1975 novel by Gavin Lyall

Judas Country is a first person narrative novel by English author Gavin Lyall, first published in 1975.

==Plot introduction==
Roy Case, an ex-Royal Air Force military transport pilot makes a threadbare living flying charter cargo flights around the Mediterranean in an old Beechcraft Queen Air. His dreams of having his own airplane and own charter company rapidly fading due to age and lack of money, but at least he is flying. However, conditions rapidly spiral out of control when he lands in Cyprus. Not only did his employers go bankrupt, leaving him stranded and without pay, but his plane is impounded, he is mugged by mysterious assailants on a dark back street, and is trailed by an Israeli Mossad agent. When he finds that the cases clearly marked “champagne” that he was supposed to be flying to Lebanon contain machine guns instead, he suspects that things are going to get a lot worse.
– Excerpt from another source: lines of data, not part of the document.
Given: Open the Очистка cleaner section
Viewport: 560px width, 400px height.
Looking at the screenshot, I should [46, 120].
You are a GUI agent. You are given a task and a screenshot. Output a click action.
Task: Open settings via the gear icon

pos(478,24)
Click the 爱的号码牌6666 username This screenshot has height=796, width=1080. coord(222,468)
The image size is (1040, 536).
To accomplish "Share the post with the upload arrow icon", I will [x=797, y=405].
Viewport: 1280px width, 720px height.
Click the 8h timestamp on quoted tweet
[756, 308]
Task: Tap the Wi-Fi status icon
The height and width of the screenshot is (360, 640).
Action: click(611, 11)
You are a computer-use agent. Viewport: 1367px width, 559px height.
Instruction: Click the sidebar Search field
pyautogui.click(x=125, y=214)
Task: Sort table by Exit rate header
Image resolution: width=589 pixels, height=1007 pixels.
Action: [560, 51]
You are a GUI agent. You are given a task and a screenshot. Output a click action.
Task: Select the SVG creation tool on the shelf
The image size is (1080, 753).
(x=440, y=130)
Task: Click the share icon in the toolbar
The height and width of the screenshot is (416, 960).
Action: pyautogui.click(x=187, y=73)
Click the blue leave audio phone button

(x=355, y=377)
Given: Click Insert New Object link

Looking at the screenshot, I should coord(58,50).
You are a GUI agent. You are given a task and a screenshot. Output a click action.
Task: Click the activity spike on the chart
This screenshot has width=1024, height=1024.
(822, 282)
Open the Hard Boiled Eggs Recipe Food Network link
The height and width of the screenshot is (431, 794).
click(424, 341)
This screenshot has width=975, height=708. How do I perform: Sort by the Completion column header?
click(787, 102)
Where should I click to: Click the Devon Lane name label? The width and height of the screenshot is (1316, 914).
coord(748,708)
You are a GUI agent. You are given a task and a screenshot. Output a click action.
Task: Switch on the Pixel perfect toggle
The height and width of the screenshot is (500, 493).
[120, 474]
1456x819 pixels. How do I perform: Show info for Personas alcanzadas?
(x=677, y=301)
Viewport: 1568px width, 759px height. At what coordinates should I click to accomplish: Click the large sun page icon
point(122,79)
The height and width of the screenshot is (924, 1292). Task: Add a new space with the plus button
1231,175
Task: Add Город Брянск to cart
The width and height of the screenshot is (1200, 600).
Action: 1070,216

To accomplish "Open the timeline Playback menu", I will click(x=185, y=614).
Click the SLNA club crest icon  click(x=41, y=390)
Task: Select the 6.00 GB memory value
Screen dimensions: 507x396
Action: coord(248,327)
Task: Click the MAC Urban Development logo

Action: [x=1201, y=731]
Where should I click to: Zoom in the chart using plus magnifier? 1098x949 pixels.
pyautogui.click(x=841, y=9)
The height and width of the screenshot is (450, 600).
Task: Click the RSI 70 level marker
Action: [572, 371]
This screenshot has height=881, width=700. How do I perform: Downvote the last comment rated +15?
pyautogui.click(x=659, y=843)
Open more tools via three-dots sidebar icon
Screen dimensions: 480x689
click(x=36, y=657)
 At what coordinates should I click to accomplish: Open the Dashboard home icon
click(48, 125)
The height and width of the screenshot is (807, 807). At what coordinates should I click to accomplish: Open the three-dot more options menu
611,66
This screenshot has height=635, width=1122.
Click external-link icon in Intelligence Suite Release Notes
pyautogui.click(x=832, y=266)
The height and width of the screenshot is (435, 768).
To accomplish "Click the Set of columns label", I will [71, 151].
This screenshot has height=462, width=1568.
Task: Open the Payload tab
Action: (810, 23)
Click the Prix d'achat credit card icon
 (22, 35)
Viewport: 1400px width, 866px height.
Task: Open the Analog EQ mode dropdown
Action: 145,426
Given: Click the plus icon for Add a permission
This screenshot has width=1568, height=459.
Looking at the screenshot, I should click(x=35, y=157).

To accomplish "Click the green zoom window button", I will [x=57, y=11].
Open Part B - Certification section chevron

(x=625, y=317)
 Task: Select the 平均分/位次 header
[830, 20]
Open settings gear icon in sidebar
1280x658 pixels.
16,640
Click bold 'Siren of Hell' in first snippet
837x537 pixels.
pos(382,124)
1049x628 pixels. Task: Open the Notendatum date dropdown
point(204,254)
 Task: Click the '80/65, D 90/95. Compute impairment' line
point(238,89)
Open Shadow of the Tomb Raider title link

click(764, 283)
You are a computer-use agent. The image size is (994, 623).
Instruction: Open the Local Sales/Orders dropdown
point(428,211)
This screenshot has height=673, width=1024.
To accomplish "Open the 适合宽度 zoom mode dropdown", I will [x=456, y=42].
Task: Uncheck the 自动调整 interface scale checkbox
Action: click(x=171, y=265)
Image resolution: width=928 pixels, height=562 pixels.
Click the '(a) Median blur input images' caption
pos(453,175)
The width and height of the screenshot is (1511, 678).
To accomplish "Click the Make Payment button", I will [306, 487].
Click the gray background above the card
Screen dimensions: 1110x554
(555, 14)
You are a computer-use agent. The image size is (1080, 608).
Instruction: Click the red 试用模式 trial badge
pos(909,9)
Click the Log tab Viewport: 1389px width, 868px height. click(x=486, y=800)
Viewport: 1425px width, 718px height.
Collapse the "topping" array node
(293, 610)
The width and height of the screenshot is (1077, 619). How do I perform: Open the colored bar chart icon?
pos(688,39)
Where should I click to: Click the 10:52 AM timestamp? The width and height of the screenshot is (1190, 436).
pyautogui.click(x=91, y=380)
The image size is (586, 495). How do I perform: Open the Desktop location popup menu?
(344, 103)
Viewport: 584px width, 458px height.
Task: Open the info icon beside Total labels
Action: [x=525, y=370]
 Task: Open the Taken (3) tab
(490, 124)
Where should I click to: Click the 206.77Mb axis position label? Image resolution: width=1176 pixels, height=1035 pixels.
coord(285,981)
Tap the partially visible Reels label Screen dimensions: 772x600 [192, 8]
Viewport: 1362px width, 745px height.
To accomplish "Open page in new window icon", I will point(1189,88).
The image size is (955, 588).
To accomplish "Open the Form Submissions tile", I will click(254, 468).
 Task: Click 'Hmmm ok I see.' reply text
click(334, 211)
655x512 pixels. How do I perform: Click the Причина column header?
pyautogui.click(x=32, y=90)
When Case's friend Cavitt shows up, fresh from an Israeli prison, together with a mysterious Austrian archaeologist and his even more mysterious daughter, the plot thickens with hidden Crusader treasure, Lebanese gangsters, betrayal and murder.

==Reviews==
Judas Country was the last of Lyall's aviation themed novels, and was considered one of his best in his obituary in the Guardian in January 2003.